Woody Hall speaks during the 2011 Economic Outlook Conference at UNCW on Tuesday, Oct. 11, 2011.

Buy Photo Photo by Paul Stephen
Published: Tuesday, October 11, 2011 at 12:46 p.m.
Last Modified: Tuesday, October 11, 2011 at 4:10 p.m.

Waiting for a strongly improving economy? You'll need patience, two UNCW experts told an audience at the eighth annual Economic Outlook Conference Tuesday.

Their predictions, if not somber, certainly were sobering to the audience gathered at the University of North Carolina Wilmington's Burney Center.

Big businesses are sitting on billions in cash and remain reluctant to invest even though financing for them is favorable, said Thomas Simpson, executive in residence at UNCW's Cameron School of Business.

Financing is an issue for small businesses, and their sentiment, as he put it, is "in the tank."

Those factors have readily apparent effects here.

Will unemployment drop soon?

The Wilmington area's economic growth over the next year will exceed that for North Carolina and the nation, but it won't be enough to make a dent in unemployment, Simpson said.

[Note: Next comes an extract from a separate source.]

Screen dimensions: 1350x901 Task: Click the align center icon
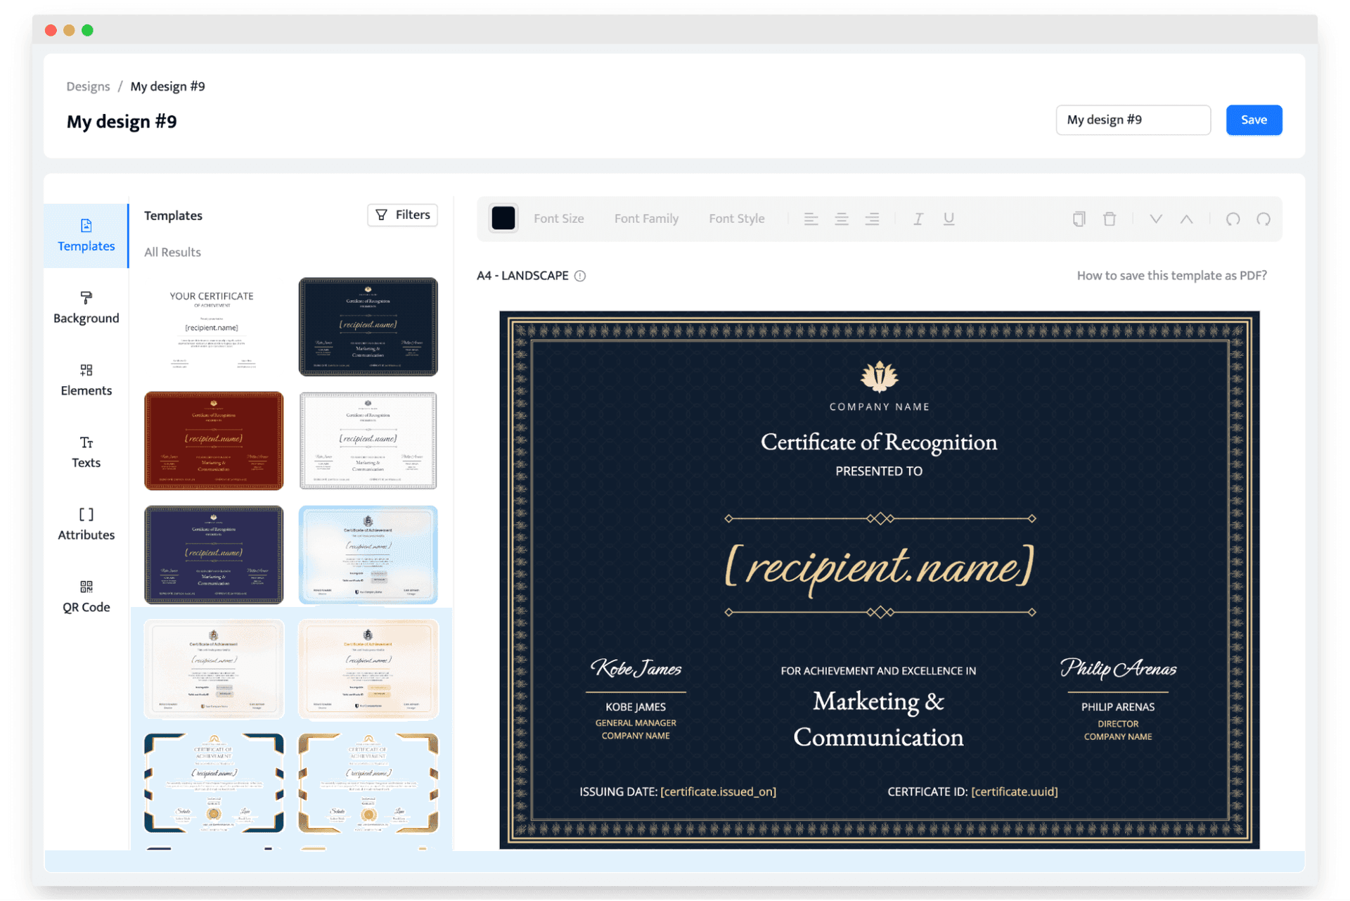tap(842, 219)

That was echoed by William "Woody" Hall, senior economist at the Swain Center for Business and Economic Services.

It takes a growth rate of about 3 percent for unemployment to stabilize, while local growth won't top 2.4 percent this year and 2.2 percent next year, Hall said.

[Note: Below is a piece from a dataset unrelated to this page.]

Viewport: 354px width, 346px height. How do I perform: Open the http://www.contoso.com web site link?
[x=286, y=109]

Nationally, growth has been only half of a typical recovery, Simpson said.

Area unemployment in August was substantially higher than it was a year earlier. And Hall pointed out that those figures don't count so-called discouraged workers – those who have stopped looking for a job – or people working part-time when they would like to go full-time.

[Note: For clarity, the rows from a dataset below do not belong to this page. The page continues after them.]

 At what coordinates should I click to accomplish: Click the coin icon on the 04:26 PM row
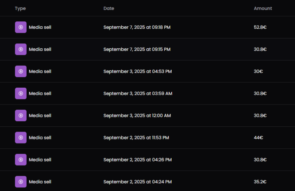click(x=21, y=159)
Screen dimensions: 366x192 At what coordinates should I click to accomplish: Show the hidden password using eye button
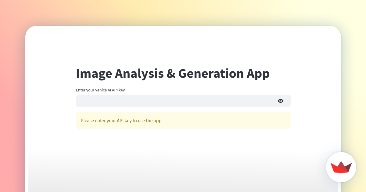(281, 101)
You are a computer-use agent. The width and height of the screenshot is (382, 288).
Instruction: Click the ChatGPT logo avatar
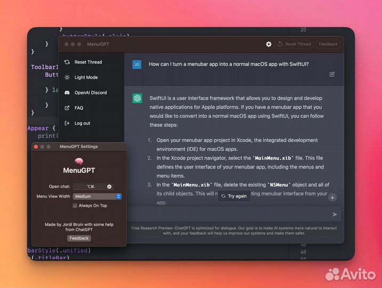coord(137,98)
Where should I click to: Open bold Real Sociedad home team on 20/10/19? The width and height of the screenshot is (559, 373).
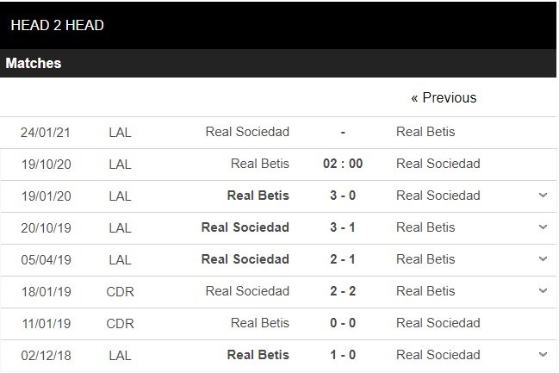(x=245, y=227)
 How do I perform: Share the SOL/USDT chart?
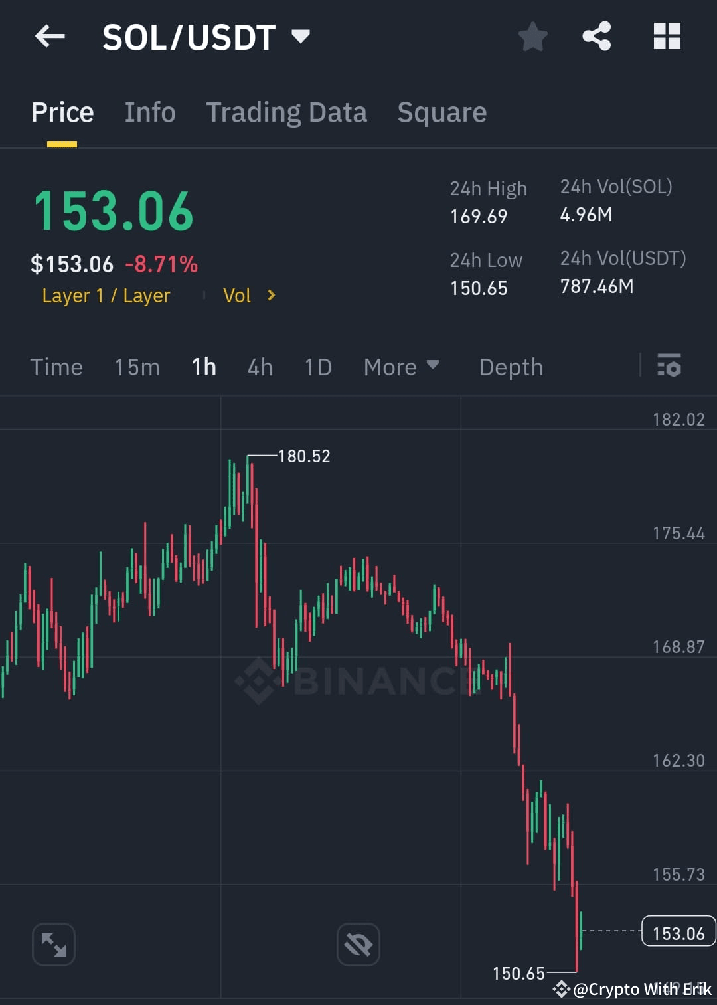[597, 37]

The real unemployment rate nationwide, he said, may be 70 percent higher than the number given out monthly by the U.S. Bureau of Labor Statistics.

Hall, who has been at UNCW for 37 years, said he has seen six recessions.

"If I look at the unemployment rate for the first five, there was not a single month that unemployment in North Carolina exceeded the national rate. If you look at this recession," he continued, "there has been only one month where the state rate was less than the nation."

"We were extremely hard hit," Hall said.

But Lt. Gov. Walter Dalton, who gave the conference's keynote speech, said North Carolina is positioned well as it comes out of the recession. He named three sources of job growth now: allied health, biotech, military and entrepreneurship.

Will home sales and prices rebound?

Home sales saw a precipitous drop from their peak around 2005.

In fact, sales plunged 72 percent here from their high point in 2005, Hall said.

Prices in the area covered by the Wilmington Regional Association of Realtors – New Hanover, Pender and northern Brunswick counties – dropped 25 percent. In Brunswick County, prices slid 35 percent, he said.

Simpson, speaking on the national outlook, was not encouraging about housing's outlook, saying housing statistics are "unlikely to improve any time soon."

There normally is four months worth of homes for sale across the nation. The figure is double that now, he said.

Simpson also said that housing starts are only one-fourth of their peak in 2005.

Is there positive news in the economy?

The residential real estate market appears to have stabilized after reaching its low point, Hall said.